WHAT YOU ARE ASKED TO DO |
Two lines mark the range in the entries below: the one holding "Kreslá a lehátka (98, 260)" and the one holding "Depilačné ohrievače na". Set down those two and all lines between them, exactly.

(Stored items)
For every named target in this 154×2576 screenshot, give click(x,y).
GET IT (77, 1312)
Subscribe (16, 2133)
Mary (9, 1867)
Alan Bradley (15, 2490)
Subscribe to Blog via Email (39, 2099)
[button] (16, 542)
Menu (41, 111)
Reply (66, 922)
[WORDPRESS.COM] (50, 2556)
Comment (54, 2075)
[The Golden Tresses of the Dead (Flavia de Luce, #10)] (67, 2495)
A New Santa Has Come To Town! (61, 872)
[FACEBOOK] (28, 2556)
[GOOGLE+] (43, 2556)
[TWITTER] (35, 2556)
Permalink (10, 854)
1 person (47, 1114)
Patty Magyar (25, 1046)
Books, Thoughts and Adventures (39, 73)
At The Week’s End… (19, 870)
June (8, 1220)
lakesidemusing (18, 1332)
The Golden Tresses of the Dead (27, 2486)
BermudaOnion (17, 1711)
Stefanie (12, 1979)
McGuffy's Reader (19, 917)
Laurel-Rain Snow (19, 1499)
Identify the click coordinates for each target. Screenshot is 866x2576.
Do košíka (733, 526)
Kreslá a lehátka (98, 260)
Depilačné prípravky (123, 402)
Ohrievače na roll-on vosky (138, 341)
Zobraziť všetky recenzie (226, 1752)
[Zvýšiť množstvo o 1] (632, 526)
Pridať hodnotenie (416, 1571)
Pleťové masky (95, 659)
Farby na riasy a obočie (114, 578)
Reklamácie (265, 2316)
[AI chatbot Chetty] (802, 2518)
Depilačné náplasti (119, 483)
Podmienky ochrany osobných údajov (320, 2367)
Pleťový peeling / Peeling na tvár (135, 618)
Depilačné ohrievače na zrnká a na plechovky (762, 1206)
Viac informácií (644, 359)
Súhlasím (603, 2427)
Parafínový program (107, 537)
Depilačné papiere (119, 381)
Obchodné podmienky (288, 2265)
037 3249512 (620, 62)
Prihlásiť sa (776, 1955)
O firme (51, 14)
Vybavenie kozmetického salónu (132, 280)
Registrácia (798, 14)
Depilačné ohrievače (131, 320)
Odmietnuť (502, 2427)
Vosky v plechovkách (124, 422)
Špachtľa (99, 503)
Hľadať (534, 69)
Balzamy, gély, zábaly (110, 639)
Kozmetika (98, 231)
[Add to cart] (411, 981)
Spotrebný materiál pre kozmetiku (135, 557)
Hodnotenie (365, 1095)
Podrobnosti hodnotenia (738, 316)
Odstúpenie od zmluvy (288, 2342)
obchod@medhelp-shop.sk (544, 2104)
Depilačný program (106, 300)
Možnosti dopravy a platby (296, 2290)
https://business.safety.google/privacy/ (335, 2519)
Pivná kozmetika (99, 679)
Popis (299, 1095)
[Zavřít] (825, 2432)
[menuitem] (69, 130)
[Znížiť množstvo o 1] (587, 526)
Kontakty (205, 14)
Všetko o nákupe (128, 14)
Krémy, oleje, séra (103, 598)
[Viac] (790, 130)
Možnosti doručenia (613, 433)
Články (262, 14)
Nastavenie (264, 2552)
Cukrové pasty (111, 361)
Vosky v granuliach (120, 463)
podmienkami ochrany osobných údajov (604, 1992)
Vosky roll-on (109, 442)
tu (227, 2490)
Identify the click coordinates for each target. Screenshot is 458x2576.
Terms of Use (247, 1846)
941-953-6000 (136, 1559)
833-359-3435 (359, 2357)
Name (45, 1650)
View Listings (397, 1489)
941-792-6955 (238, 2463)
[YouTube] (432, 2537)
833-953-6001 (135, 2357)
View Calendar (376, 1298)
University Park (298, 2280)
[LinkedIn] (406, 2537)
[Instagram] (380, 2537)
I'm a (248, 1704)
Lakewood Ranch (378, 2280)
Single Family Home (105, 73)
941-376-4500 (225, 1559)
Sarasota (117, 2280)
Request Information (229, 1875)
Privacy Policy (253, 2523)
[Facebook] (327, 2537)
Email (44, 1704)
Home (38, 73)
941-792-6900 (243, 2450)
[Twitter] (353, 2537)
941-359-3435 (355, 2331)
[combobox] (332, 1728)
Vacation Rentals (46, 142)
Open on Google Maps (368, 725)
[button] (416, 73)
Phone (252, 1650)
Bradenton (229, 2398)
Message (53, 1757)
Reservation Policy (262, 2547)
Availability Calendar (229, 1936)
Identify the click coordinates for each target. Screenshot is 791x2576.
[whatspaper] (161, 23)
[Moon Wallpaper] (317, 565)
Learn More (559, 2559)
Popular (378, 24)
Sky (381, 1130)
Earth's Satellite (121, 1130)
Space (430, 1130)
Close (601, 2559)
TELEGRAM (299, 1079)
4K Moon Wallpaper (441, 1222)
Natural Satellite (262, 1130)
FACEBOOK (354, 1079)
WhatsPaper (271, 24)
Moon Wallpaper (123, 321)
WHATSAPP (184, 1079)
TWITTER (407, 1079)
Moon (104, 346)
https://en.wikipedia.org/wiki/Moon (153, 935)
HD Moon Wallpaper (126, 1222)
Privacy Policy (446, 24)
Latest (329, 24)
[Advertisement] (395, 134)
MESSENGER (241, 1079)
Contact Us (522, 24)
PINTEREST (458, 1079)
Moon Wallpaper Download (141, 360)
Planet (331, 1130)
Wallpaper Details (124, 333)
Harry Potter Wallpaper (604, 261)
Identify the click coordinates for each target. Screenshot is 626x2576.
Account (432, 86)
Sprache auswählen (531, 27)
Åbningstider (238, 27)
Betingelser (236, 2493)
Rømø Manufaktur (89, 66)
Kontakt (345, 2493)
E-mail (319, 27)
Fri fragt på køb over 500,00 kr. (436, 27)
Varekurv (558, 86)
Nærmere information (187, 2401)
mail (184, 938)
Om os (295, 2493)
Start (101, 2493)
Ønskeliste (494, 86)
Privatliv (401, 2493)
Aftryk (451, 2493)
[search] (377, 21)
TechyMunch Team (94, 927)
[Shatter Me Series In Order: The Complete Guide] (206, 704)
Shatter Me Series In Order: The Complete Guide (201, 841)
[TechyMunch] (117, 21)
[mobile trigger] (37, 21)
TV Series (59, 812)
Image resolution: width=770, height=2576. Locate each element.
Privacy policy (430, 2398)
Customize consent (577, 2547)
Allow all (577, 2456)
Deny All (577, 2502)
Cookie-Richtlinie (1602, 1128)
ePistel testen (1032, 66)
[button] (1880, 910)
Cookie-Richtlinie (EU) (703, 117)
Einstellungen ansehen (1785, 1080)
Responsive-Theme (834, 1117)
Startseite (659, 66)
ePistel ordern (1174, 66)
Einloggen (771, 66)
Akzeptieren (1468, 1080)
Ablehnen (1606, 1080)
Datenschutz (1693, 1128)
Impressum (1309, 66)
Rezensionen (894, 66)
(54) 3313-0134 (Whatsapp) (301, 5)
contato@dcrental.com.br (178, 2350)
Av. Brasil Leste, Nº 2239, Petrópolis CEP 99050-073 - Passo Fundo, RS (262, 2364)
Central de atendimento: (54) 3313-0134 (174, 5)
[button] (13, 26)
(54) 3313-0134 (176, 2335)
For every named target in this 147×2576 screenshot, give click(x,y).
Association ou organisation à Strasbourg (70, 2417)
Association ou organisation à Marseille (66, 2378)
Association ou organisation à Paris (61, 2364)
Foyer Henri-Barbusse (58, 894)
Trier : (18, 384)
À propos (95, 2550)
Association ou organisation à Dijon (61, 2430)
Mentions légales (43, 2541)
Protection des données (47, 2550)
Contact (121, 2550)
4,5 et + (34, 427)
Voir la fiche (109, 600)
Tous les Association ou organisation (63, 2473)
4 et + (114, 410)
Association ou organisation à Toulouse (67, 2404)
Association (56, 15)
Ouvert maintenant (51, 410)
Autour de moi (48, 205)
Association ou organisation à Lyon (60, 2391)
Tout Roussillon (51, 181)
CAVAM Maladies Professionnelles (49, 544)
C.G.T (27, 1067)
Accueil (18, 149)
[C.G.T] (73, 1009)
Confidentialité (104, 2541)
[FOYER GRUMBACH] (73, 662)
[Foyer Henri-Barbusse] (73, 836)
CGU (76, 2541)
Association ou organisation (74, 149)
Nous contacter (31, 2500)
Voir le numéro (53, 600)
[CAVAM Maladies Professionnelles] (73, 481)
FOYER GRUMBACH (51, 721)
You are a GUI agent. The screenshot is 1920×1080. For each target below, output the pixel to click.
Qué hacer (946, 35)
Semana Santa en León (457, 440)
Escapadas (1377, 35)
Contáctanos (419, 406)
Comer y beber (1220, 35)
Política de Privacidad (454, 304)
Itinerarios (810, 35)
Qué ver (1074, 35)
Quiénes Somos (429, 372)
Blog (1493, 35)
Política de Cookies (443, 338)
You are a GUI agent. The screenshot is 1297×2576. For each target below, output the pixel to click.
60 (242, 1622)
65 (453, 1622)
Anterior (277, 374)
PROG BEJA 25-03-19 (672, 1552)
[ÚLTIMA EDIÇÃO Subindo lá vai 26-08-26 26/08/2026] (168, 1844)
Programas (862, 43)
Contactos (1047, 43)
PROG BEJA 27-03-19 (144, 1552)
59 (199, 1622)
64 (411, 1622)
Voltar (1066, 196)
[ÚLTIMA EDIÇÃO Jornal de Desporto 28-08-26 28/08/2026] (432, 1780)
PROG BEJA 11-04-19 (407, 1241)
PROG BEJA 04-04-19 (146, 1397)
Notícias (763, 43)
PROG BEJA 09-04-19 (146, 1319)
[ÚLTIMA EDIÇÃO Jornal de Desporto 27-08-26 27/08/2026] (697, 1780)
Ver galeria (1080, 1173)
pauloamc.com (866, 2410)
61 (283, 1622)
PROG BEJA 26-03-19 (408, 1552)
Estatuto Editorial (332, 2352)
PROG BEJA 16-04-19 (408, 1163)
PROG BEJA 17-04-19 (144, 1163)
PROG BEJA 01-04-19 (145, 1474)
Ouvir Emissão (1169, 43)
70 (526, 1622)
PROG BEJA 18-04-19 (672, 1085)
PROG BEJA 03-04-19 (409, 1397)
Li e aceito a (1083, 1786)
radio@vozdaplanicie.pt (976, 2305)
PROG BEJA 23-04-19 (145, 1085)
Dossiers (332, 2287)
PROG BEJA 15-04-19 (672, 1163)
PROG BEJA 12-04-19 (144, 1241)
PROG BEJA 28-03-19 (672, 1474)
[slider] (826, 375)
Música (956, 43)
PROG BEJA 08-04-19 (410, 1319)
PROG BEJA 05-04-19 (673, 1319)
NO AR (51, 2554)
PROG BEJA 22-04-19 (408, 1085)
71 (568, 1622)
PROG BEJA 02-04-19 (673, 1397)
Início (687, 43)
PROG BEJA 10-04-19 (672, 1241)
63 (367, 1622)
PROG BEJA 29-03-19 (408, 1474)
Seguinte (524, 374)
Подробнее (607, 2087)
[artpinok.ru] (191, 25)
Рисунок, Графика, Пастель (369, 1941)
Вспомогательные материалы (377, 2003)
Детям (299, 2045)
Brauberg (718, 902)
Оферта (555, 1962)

THE ANSWER |
Kreslá a lehátka (98, 260)
Depilačné prípravky (123, 402)
Ohrievače na roll-on vosky (138, 341)
Zobraziť všetky recenzie (226, 1752)
[Zvýšiť množstvo o 1] (632, 526)
Pridať hodnotenie (416, 1571)
Pleťové masky (95, 659)
Farby na riasy a obočie (114, 578)
Reklamácie (265, 2316)
[AI chatbot Chetty] (802, 2518)
Depilačné náplasti (119, 483)
Podmienky ochrany osobných údajov (320, 2367)
Pleťový peeling / Peeling na tvár (135, 618)
Depilačné ohrievače na zrnká a na plechovky (762, 1206)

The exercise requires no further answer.